Back in 2001, as he summoned the butterflies to formation before leaving his family, leaving his homeland and alighting upon Berkshire County, here's what he imagined: Someday he'd be driving, windows down, beautiful summer day, and he'd be eating an ice cream. Four years later, a beautiful summer day, windows down in his Ford Mustang, "Love Me Two Times" by The Doors blasting from the speakers, Vladimir sat behind the wheel and had himself an ice cream. Just like that. Ice cream never tasted so good.

He writes his first name on the form, then pauses to make a point for fear it get mislaid.

"Everything is possible here," says Vladimir, 39. "It happens if you work hard, be humble, and help people as well."

The kindly man collecting the government forms is roving the far side of the room now. Vladimir, one of 21 people from 17 countries who took the oath to become U.S. citizens at the Norman Rockwell Museum last Saturday, has other examples of imagining things and them coming to pass.

It was 2003. He imagined falling in love and starting a family. He had been here two years already, working restaurant jobs on a temporary visa, missing his mother's potato soup, saving money, taking classes, cramming every ounce of American culture a brain could handle to learn the language: sitcoms, movies, radio stations.

Dog-tired at the end of an evening shift, he nonetheless decided to catch the end of a Latin party at Bogies in Great Barrington. He arrived for last call. And that's when he saw her, a new arrival from Peru, a future nursing assistant, his future wife, raven-black hair, brilliant and beautiful. He said to himself, "Oh, wow."

The band announced its final song. Vladimir summoned the butterflies, crossed the room and asked that woman to dance. She was Sandra. It was a salsa. The horn section ripped the roof off.

Sandra, who shared his dream to "live a normal life," the components of which were unavailable in their native lands, stood by Vladimir's side following the naturalization ceremony, along with their two daughters — April, 9, and Adriana, 7. Together, the Soasti family, along with the judge who swore him in, posed for a photo before Rockwell's iconic Freedom of Speech painting. You know the one: of a town meeting, of the workaday man with earnest eyes standing tall and accorded the floor.

As the cameras clicked, Vladimir clutched a small American flag on a wooden stick and smiled wildly.

In the reception area afterward, there's just this one last detail, this one last form to fill out if he wishes to — and, yes, he wishes to. But first he wants to share other examples of imagining things and them coming to pass. Like owning his own audio/visual production business, which he now does. And someday telling his daughters about that little trick of his about imagining things. When April told him last year she wanted to write a letter to President Obama but was afraid he'd never write back, Vladimir responded, "Do you see in your mind he's going to answer you?" She paused. "Yes," she said, "he's going to answer me."

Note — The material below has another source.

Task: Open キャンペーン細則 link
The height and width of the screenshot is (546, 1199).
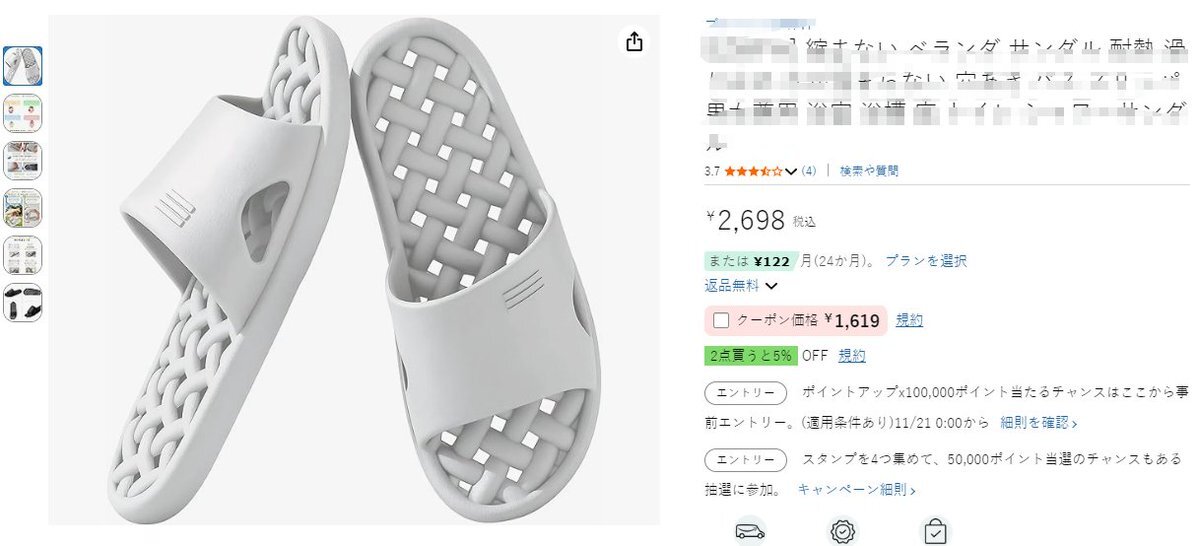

A letter arrived at her door in July from former President Obama, who advised her to "stay focused on your education and never stop looking to help others."

When President Trump recently announced his decision to rescind the Deferred Action for Childhood Arrivals program, which protected hundreds of thousands of immigrants from deportation who were illegally brought here as children, the protests in Park Square in Pittsfield included a workaday man with earnest eyes: Vladimir. He has family and friends who now fear deportation to lands they've never known.

Back at the reception following the naturalization ceremony, the kindly man collecting forms is behind him again, eyebrows raised. This time the man stays put as Vladimir presses ink upon the form: Name, address, date of birth, Social Security number. Signed. Dated. Simple.

And with that, the U.S. citizen known as Vladimir Soasti of Pittsfield enters the roll of registered voters.